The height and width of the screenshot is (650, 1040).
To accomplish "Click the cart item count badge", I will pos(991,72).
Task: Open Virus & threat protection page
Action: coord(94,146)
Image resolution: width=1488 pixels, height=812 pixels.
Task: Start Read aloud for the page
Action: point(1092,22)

+++++

— Your task —
A word-for-word restatement of all the records is required.

— Result for this task —
The height and width of the screenshot is (650, 1040).
To accomplish "Click the cart item count badge", I will pos(991,72).
Task: Open Virus & threat protection page
Action: coord(94,146)
Image resolution: width=1488 pixels, height=812 pixels.
Task: Start Read aloud for the page
Action: point(1092,22)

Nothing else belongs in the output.